**Problem details**
Could you output exactly the lines running from the one containing "1052x697 pixels." to the final line of the listing below, leaving out pictures?

═════ Material to process ═════

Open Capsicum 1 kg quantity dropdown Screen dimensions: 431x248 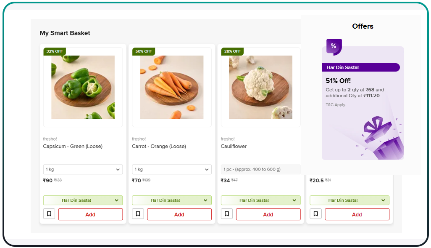tap(83, 169)
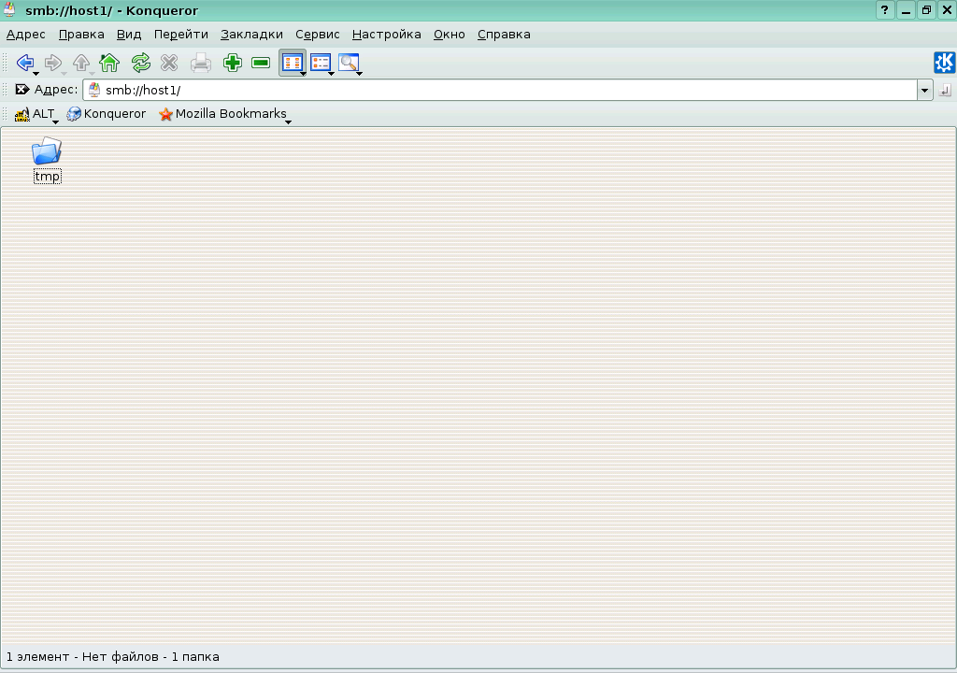The image size is (957, 673).
Task: Zoom out using the green minus icon
Action: click(x=262, y=63)
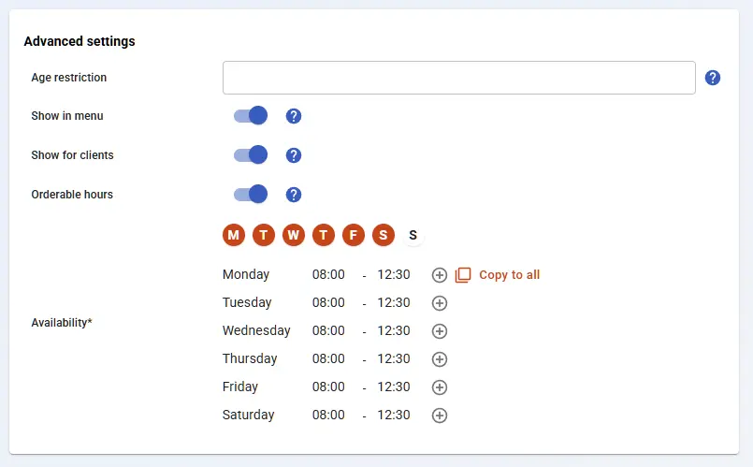The height and width of the screenshot is (467, 753).
Task: Open help for Show for clients
Action: point(294,155)
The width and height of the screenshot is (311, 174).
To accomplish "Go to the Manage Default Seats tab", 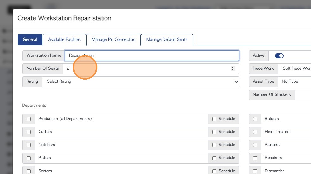I will pos(167,39).
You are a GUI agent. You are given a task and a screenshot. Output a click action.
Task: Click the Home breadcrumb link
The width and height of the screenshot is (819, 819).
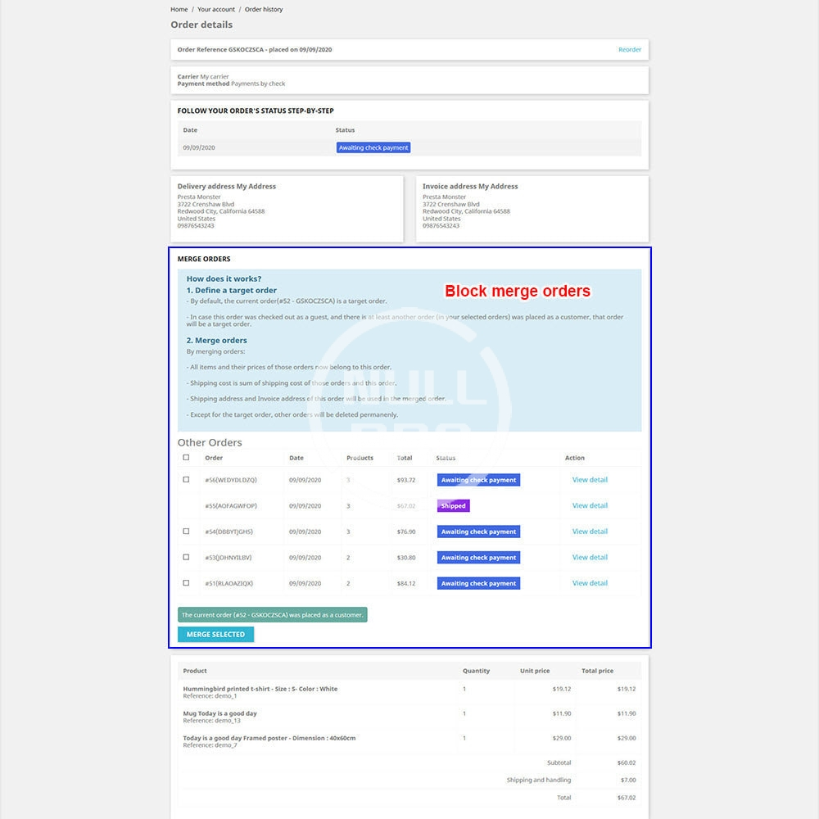coord(179,9)
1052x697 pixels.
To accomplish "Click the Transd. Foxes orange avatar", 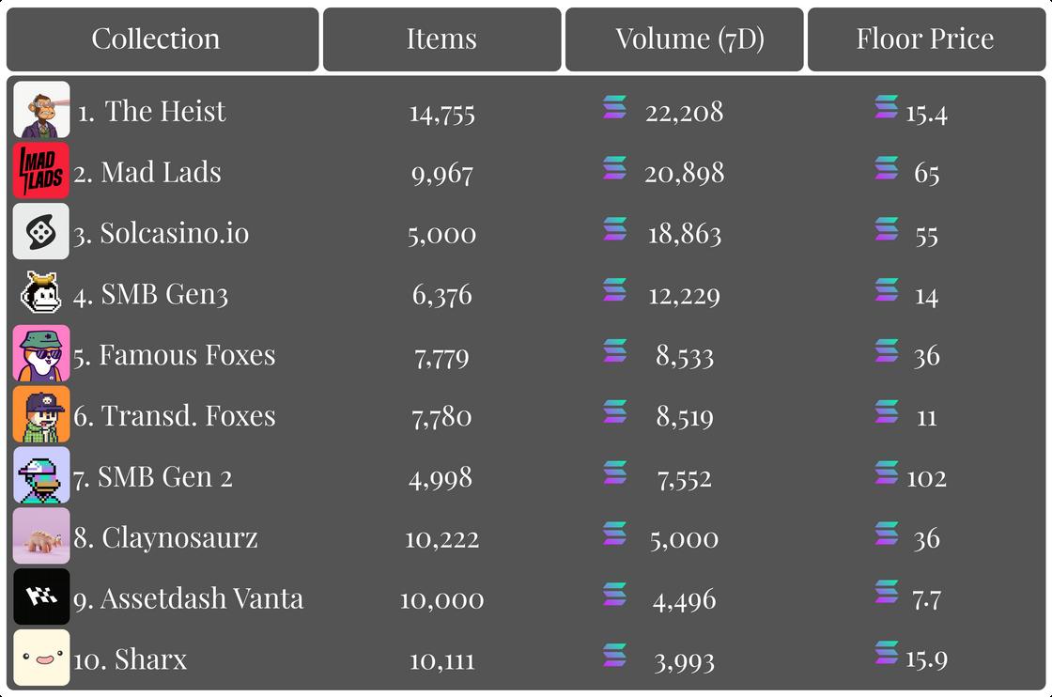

═════

**Task output**
1052x697 pixels.
To accomplish "Click the Transd. Foxes orange avatar", 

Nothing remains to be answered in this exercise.